▶ [Source passage]:
_ _ _ _

The construction of socialism in the USSR was never in place of working for world revolution, but was an indispensable condition for it. The very existence of the Soviet Union provided an invaluable moral, political, material, military and financial resource for the world revolution. Defending existing states of working class and people’s power, especially People’s China, is an integral part of defending the struggle of the world working class for its emancipation on a world scale.

Slagging and slandering the working class and the peoples of the USSR, China, Vietnam, Cuba, Korea, Nicaragua, eastern Europe, Laos, Cambodia, etc, who through their partial successes in defeating imperialism and capitalism through revolution achieved a million times more than their sisters and brothers in the advanced western capitalist states, seems more than a little pathetic.

Today’s right and ‘left’ revisionists claim that ‘socialism in one country’ was impossible, for reasons which owe more to mysticism than materialism, and yet the working class and their communist parties ignored these unseductive sirens, achieving socialism not in one country but over a third of the globe. The people who should be criticised for not achieving world socialism are surely those in the countries which have conspicuously failed to carry out a proletarian or people’s revolution, not those who have.

It would be (truly!) fantastic if increased sales of Socialist Studies could ignite a worldwide insurrectionary process, leading to the overthrow of capitalism and the establishment of world socialism, but ... er ... the SPGB and their increasingly close friends at the Weekly Worker instead advocate the use of bourgeois democracy, periodic general elections, winning majorities in parliaments, legislating in socialism, and keeping such institutions in socialism. Hardly a credible commitment towards proletarian revolution and by definition more than a hint of a ‘national road to socialism’.

Finally, regarding Taylor’s highly superficial comment on capitalist money relations, every class-conscious worker should read Stalin’s Economic problems of socialism in the USSR. Not only will they find a most clear exposition of the history of commodity production, its role under feudalism, capitalism and socialism; they will find a most clear explanation of how commodity production was being restricted, diminished and eliminated as part of the construction of socialism in the USSR, and the specific, practical and concrete steps being undertaken to advance towards the higher phase of communism - an object even the SPGB might agree with.

No-one could come away from that Marxist classic with any doubt that the foundations of communism had been laid in the USSR, that it was moving in the direction of full communism and would have continued to do so, had the spirit and content of the Stalin leadership continued after 1955.

Marxist classic
Marxist classic

Lenin started it

My letter to the Weekly Worker drew some ultra-left fire (July 31). However, I stand by my argument that socialism in one country was a tactical imperative based on the strategy of world revolution and that this policy was derived from Lenin.

Graham Taylor accuses me of missing the “essential point”, which is that capitalism is a global system and therefore socialism in one country would not be able to abolish the capital-wage labour relationship. This relationship is just another name for capitalist production for profit, which can be abolished within one country. Were this not the case, the Soviet Union would have experienced the same economic depression as the capitalist world in the 1930s, but instead saw a huge expansion of production.

_ _ _ _

▶ [Task inputs]:
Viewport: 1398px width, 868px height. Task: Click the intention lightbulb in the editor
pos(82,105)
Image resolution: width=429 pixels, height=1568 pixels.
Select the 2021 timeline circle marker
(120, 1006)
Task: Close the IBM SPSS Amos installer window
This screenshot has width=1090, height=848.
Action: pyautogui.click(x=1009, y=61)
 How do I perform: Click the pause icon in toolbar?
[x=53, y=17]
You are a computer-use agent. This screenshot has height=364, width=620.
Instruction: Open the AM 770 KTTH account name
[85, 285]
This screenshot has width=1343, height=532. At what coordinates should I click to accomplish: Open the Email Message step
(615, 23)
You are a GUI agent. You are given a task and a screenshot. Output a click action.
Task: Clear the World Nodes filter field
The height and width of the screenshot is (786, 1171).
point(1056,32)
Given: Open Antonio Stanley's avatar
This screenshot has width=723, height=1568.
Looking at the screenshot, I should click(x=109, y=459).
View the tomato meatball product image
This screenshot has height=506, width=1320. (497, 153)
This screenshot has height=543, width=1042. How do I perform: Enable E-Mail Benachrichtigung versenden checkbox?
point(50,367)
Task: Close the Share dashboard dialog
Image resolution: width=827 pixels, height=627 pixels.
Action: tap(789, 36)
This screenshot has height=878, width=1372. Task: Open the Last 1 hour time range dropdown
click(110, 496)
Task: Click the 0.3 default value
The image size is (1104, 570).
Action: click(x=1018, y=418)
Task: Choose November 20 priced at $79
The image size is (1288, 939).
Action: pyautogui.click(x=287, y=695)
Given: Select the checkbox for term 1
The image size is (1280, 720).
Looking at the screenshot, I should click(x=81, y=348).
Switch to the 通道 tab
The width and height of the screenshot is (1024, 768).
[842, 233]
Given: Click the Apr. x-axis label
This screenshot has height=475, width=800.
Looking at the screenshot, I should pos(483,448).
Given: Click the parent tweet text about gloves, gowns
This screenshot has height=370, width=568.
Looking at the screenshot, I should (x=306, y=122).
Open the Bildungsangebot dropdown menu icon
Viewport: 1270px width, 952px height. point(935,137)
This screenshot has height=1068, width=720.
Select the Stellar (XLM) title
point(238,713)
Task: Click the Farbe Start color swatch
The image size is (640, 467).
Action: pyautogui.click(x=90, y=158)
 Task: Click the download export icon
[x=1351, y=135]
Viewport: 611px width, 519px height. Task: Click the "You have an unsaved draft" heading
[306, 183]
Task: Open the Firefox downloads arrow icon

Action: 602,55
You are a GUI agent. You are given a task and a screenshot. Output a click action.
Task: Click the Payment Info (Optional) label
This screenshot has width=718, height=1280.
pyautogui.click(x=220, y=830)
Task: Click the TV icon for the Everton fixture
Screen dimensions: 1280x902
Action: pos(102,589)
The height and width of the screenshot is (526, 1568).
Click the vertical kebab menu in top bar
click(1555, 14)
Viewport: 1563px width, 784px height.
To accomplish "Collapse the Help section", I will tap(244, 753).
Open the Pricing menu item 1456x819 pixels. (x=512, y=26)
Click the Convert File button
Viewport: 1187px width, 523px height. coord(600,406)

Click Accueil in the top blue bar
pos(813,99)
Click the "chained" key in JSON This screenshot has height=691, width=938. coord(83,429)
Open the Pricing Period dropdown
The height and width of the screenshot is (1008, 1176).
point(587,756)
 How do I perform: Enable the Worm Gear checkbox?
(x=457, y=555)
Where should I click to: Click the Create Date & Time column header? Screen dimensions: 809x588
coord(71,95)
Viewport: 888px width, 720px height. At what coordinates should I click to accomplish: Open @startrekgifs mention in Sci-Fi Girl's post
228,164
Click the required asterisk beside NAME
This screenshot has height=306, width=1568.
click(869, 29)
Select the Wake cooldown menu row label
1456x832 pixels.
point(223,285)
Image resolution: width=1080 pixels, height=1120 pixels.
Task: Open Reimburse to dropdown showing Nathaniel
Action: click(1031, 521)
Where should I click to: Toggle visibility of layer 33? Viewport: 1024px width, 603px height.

_ _ _ _

▶ [Tasks for this exercise]:
A: Please transcribe the part of the passage on socialism in the USSR that begins at the words "The construction of socialism in the USSR was" and stops after the words "a world scale.".
B: Express the lines of the records as a Markdown table with the columns Row and Line, leaving out blank lines. Begin at the line that contains "Given: Click the Apr. x-axis label" and stop after the line that contains "Action: 602,55".

▶ [Solutions to the problems]:
A:
The construction of socialism in the USSR was never in place of working for world revolution, but was an indispensable condition for it. The very existence of the Soviet Union provided an invaluable moral, political, material, military and financial resource for the world revolution. Defending existing states of working class and people’s power, especially People’s China, is an integral part of defending the struggle of the world working class for its emancipation on a world scale.

B:
| Row | Line |
|---|---|
| 1 | Given: Click the Apr. x-axis label |
| 2 | This screenshot has height=475, width=800. |
| 3 | Looking at the screenshot, I should pos(483,448). |
| 4 | Given: Click the parent tweet text about gloves, gowns |
| 5 | This screenshot has height=370, width=568. |
| 6 | Looking at the screenshot, I should (x=306, y=122). |
| 7 | Open the Bildungsangebot dropdown menu icon |
| 8 | Viewport: 1270px width, 952px height. point(935,137) |
| 9 | This screenshot has height=1068, width=720. |
| 10 | Select the Stellar (XLM) title |
| 11 | point(238,713) |
| 12 | Task: Click the Farbe Start color swatch |
| 13 | The image size is (640, 467). |
| 14 | Action: pyautogui.click(x=90, y=158) |
| 15 |  Task: Click the download export icon |
| 16 | [x=1351, y=135] |
| 17 | Viewport: 611px width, 519px height. Task: Click the "You have an unsaved draft" heading |
| 18 | [306, 183] |
| 19 | Task: Open the Firefox downloads arrow icon |
| 20 | Action: 602,55 |